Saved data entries
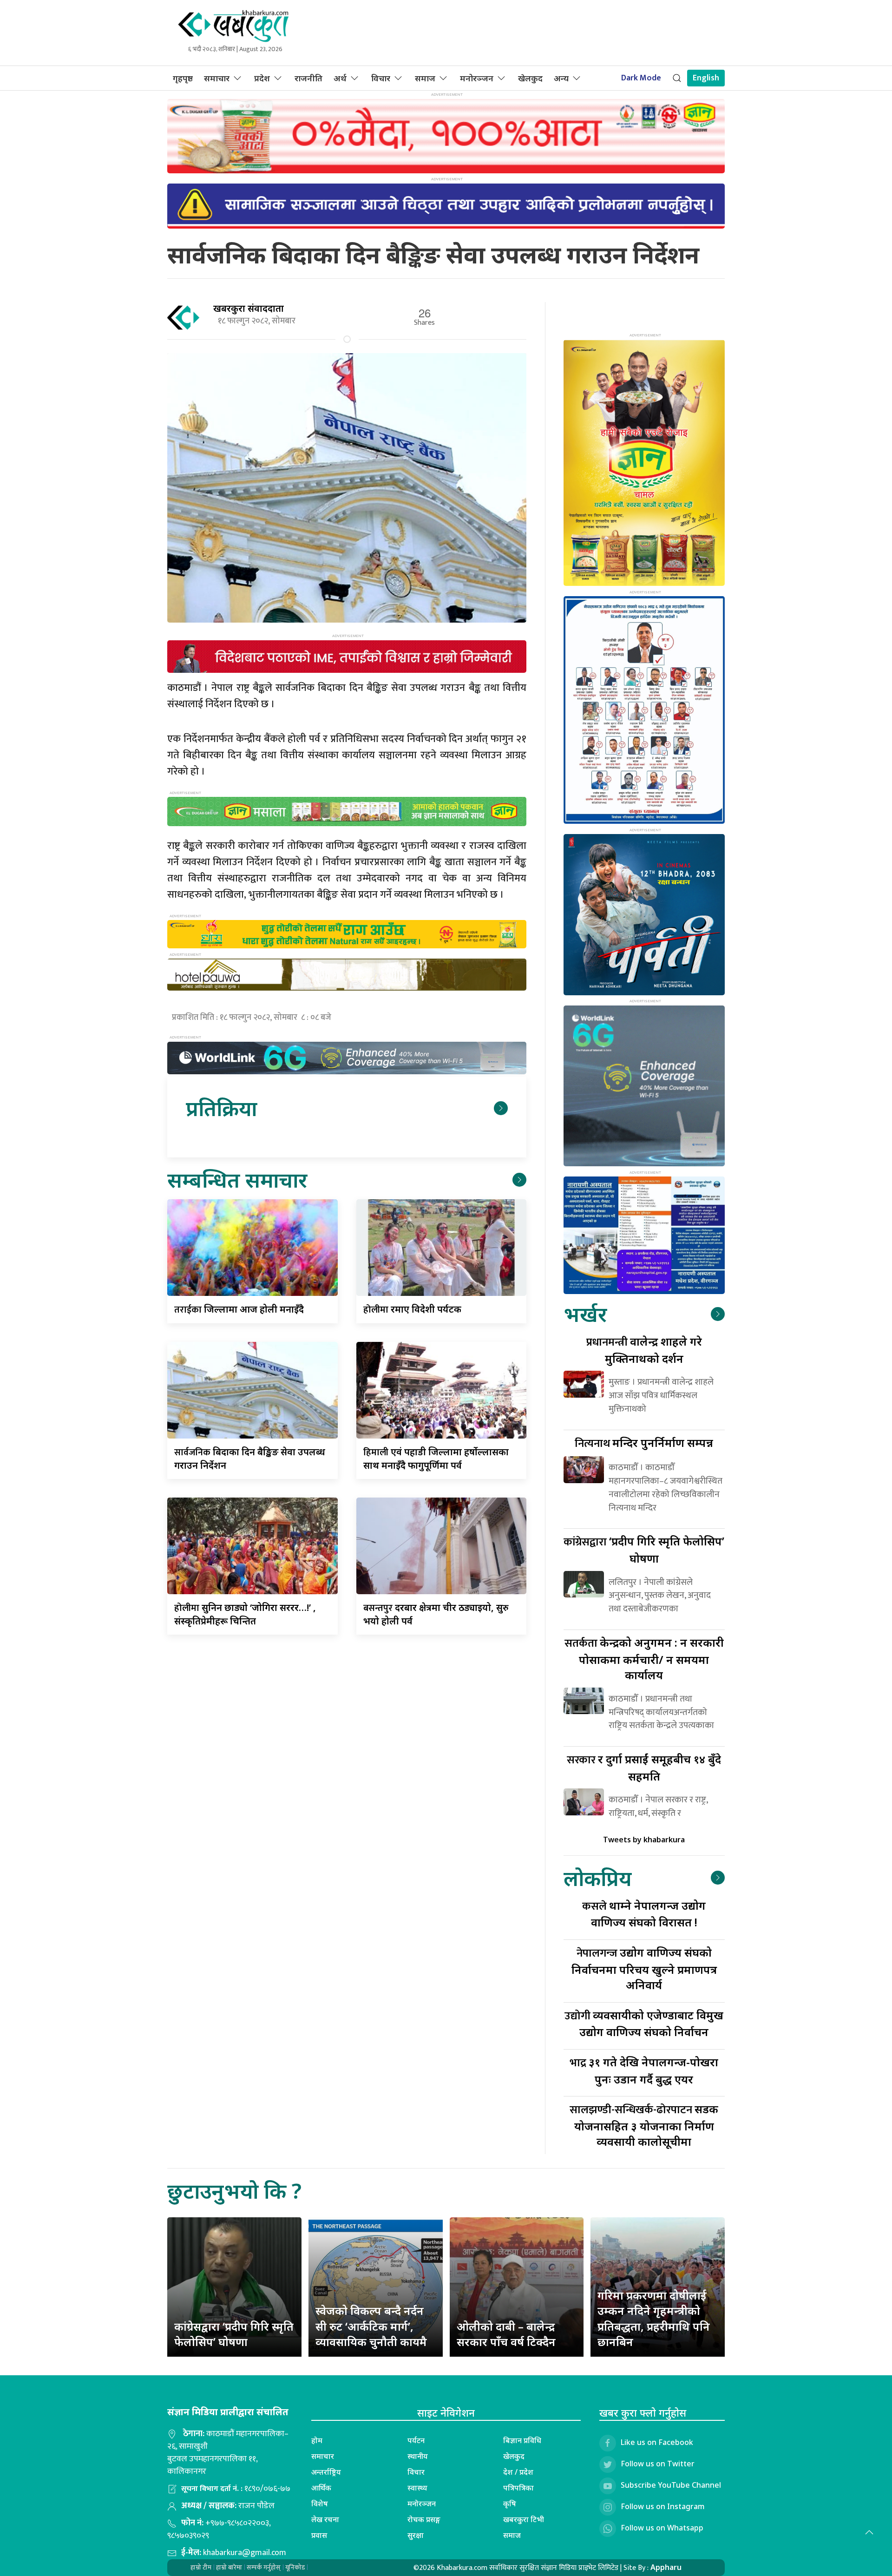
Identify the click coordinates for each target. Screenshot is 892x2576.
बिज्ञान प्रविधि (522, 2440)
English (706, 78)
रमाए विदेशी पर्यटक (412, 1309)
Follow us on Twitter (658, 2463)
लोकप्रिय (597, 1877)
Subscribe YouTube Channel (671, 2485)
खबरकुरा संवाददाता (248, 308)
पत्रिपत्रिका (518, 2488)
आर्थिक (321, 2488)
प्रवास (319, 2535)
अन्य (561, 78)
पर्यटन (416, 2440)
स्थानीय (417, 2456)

> TO DO
Give back precisely the lines above that start at the line containing "बिज्ञान प्रविधि (522, 2440)" and end at the line containing "प्रवास (319, 2535)", inclusive. No other lines belong in the output.

> TASK ANSWER
बिज्ञान प्रविधि (522, 2440)
English (706, 78)
रमाए विदेशी पर्यटक (412, 1309)
Follow us on Twitter (658, 2463)
लोकप्रिय (597, 1877)
Subscribe YouTube Channel (671, 2485)
खबरकुरा संवाददाता (248, 308)
पत्रिपत्रिका (518, 2488)
आर्थिक (321, 2488)
प्रवास (319, 2535)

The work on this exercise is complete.